SELENIUM SORPTION BY KAOLINITE AND MONTMORILLONITE

Abstract

Toxic selenium (Se) concentrations were found recently in shallow groundwater on the west side of the San Joaquin Valley in California. The origin of the Se and the mechanism by which it accumulated in the groundwater are not known. The objective of this work was to study Se sorption by kaolinite and montmorillonite at different pH levels, as a model of Se sorption reactions in soils, and evaluate the role of adsorption in distributing Se between solution and solid phases of soils. Within an Se concentration range of 0 to about 12 μmol/L and pHs between 4 and 8, which cover the pH and Se concentrations in most affected drainage water, Se solubility in the studied suspensions was governed by adsorption.
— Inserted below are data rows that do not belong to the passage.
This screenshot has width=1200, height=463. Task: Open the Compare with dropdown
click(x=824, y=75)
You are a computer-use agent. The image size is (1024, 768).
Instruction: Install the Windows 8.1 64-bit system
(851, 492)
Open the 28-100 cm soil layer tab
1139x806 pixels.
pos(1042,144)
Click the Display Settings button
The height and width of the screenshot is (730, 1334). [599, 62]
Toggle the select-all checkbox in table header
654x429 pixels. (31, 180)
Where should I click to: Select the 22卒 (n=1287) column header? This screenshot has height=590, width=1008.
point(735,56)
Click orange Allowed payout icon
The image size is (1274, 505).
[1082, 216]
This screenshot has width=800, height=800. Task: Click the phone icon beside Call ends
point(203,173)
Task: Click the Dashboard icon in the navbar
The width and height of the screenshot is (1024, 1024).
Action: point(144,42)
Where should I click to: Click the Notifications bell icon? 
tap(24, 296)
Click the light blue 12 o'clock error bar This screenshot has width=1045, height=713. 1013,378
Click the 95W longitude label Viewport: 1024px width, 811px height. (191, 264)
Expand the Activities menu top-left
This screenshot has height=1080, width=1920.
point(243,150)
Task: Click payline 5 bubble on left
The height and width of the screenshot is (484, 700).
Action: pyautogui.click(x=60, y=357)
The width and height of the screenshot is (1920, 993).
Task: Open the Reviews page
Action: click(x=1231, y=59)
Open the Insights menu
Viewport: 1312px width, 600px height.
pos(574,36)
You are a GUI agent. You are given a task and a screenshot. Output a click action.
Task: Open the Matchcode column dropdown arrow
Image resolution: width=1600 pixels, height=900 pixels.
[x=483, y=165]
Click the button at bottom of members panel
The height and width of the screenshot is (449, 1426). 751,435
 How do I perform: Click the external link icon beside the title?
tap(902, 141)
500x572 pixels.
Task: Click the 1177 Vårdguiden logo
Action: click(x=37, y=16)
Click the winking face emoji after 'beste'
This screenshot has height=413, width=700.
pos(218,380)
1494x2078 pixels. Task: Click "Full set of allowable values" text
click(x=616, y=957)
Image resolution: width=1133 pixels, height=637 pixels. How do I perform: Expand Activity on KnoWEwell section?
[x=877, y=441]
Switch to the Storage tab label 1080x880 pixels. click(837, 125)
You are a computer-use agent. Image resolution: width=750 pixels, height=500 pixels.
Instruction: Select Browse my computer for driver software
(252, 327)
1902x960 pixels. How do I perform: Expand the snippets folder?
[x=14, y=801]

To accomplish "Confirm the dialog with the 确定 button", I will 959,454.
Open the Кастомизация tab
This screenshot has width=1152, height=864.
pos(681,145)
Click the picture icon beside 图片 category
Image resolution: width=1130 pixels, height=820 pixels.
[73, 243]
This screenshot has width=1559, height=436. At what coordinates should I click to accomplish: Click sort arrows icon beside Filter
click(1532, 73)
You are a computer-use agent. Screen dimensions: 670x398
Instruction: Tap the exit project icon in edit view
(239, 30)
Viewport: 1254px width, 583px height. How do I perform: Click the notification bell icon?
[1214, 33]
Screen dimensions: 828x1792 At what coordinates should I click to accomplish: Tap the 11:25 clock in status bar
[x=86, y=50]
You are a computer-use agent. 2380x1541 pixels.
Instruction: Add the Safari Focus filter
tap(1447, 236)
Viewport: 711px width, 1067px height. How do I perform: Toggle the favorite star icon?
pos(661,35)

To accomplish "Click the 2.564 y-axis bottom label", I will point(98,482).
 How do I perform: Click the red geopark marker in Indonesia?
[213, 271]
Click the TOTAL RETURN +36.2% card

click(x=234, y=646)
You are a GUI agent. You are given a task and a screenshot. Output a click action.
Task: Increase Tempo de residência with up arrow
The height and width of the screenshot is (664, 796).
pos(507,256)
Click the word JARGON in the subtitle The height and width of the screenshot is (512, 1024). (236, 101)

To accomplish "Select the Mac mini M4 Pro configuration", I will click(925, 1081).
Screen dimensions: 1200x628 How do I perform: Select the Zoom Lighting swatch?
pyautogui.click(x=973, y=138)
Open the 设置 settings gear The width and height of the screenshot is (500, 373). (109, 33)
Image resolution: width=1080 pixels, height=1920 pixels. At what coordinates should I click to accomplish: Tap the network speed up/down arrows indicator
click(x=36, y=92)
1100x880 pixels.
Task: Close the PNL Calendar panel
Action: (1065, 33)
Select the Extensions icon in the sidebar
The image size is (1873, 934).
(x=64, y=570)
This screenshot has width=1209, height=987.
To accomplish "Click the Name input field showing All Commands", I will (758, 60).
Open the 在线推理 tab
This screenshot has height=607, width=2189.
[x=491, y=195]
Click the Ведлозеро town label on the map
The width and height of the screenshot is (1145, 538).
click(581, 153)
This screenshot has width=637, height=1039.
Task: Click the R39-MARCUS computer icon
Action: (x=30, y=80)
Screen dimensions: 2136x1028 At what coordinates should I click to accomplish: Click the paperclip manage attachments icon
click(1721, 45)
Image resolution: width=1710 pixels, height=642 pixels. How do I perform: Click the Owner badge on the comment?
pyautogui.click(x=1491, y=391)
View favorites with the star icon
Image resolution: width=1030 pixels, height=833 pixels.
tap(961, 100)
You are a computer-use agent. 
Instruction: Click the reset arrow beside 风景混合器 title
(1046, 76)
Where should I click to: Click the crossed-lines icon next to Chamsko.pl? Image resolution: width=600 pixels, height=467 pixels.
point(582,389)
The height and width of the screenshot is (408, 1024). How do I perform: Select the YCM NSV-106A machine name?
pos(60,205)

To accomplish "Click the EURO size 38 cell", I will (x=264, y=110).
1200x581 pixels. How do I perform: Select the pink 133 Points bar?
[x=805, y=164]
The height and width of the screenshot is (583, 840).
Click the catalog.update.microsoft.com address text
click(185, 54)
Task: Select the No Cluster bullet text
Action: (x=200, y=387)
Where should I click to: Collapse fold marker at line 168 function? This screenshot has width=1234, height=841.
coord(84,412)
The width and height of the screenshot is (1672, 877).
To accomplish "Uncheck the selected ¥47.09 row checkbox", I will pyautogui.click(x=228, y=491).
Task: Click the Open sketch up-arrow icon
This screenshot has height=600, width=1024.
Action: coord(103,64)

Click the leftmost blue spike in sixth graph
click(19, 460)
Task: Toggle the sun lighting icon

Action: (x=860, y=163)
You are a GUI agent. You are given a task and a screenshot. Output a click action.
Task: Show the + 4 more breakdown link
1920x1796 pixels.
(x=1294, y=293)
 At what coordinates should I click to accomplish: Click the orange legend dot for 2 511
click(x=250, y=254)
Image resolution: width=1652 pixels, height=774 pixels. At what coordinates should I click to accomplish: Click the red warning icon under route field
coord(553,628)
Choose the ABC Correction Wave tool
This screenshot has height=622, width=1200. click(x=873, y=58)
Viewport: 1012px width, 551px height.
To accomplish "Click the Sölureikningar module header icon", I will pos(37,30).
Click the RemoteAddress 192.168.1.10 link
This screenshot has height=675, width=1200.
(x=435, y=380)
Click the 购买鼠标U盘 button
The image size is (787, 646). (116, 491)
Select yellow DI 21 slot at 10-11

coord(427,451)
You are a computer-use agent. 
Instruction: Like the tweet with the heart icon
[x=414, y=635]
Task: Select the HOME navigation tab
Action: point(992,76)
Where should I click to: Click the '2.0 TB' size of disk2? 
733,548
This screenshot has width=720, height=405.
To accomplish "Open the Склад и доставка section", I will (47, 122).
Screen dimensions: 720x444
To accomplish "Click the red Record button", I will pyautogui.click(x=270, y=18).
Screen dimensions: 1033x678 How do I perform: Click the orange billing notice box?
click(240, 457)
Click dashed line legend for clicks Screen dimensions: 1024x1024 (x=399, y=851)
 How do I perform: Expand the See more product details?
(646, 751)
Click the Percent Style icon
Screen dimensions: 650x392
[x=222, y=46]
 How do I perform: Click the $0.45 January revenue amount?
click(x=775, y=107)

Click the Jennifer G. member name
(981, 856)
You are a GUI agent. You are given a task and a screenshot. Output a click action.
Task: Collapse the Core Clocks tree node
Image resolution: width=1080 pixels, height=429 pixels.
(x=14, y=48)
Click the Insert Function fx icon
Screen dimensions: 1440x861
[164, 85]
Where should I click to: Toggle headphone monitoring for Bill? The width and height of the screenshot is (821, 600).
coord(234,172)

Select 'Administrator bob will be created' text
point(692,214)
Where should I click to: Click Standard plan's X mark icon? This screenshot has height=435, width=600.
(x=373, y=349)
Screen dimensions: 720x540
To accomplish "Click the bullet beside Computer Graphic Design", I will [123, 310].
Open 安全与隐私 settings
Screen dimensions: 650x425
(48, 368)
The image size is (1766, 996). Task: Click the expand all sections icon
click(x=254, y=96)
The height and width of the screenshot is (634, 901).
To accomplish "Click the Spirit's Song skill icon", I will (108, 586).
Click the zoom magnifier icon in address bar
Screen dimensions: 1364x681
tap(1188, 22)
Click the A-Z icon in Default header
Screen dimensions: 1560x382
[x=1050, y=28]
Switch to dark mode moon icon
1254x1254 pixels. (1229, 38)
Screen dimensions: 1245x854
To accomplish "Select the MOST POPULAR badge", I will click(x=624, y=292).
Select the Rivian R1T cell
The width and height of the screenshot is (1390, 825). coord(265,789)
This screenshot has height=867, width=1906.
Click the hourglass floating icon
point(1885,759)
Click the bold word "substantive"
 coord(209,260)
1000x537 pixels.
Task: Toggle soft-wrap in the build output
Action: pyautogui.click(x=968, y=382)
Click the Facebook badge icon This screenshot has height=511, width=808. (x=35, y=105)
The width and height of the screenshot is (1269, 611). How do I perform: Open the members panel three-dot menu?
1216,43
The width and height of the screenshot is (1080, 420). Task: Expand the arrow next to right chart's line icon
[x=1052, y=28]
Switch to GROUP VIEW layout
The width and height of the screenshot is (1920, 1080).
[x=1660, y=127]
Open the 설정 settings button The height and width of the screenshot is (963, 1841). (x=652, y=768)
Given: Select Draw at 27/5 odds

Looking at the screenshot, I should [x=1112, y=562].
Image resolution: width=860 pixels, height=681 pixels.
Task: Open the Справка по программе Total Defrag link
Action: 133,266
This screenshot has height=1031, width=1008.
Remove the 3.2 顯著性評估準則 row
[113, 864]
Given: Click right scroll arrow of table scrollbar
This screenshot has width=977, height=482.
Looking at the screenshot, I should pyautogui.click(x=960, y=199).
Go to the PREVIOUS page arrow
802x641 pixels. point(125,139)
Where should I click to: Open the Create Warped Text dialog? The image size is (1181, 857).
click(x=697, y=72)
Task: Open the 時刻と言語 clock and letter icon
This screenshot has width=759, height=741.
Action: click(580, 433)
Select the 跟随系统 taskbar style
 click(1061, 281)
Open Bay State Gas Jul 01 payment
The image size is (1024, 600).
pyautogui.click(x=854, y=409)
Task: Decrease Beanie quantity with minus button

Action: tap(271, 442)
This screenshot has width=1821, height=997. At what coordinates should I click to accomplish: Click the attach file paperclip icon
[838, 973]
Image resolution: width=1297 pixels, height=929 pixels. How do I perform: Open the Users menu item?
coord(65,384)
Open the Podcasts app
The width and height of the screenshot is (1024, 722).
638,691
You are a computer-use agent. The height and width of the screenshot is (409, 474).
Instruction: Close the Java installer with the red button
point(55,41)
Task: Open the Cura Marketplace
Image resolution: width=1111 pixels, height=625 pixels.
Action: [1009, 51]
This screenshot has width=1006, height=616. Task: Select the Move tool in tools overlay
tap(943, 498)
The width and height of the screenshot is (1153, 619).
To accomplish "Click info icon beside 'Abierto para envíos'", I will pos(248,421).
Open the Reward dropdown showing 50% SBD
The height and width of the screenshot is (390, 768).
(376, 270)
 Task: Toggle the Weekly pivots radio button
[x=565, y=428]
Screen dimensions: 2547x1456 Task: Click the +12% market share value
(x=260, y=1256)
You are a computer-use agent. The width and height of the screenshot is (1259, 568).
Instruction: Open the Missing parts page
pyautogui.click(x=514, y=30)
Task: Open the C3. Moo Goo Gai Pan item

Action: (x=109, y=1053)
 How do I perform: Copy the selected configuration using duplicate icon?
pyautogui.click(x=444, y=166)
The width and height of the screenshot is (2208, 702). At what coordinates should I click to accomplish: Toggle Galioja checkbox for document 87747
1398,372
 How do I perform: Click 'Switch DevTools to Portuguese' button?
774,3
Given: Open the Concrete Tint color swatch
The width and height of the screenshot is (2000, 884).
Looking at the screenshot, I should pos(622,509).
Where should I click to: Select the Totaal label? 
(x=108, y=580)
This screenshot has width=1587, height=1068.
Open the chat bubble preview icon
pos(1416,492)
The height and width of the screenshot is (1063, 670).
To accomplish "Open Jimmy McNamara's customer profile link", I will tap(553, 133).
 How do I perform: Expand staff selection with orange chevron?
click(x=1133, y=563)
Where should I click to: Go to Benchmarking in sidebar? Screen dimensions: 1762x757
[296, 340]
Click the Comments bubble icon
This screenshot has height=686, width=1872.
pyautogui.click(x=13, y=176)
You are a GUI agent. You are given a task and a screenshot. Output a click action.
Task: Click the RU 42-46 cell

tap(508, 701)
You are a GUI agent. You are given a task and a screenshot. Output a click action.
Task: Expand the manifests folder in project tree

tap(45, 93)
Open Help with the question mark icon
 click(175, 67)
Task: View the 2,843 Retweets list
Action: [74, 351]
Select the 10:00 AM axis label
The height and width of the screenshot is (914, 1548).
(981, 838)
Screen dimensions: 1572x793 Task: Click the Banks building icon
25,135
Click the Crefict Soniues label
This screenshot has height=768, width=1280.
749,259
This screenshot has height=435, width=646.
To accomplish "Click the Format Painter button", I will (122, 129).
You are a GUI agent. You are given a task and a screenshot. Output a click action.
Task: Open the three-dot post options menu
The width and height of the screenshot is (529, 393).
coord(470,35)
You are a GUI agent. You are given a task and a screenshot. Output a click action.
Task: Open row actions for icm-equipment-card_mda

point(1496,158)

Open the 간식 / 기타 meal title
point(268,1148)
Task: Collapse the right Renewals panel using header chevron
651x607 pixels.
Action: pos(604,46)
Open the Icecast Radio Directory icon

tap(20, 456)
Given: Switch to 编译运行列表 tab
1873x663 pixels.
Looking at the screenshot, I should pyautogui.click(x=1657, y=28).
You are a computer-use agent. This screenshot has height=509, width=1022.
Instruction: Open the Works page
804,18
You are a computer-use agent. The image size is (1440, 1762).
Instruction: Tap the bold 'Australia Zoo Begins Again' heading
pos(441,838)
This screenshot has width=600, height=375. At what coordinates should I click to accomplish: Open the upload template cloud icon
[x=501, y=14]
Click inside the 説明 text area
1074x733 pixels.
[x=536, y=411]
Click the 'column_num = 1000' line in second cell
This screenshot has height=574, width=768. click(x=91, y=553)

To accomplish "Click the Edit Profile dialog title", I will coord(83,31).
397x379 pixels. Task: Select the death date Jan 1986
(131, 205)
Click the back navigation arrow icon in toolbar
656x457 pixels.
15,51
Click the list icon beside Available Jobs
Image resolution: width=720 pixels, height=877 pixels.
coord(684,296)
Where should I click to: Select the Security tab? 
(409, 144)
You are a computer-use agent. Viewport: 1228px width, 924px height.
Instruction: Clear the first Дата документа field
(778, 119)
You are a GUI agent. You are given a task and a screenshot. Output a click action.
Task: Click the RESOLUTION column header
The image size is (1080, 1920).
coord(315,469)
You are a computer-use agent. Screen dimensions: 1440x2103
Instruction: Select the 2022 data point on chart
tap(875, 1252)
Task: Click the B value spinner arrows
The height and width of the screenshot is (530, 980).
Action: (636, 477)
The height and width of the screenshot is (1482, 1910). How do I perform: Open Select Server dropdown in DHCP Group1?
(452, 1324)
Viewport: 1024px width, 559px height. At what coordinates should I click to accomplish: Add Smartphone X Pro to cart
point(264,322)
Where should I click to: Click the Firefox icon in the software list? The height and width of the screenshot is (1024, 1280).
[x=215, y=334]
The sorption kinetics were best described by the Elovich equation. The adsorption decreased with elevating pH values and became negligible above pH 8. A modified competitive Langmuir model simulated satisfactorily Se retention by the two adsorbents under the studied experimental conditions. The greater adsorption of Se4 than Se6 by kaolinite and the different relative adsorption of Se4 by kaolinite and montmorillonite above and below pH 7 were expressed in terms of model parameters. Hydroxyl ions, according to the model, were more effective in modifying the anions' adsorption capacity than competing with Se on common adsorption sites.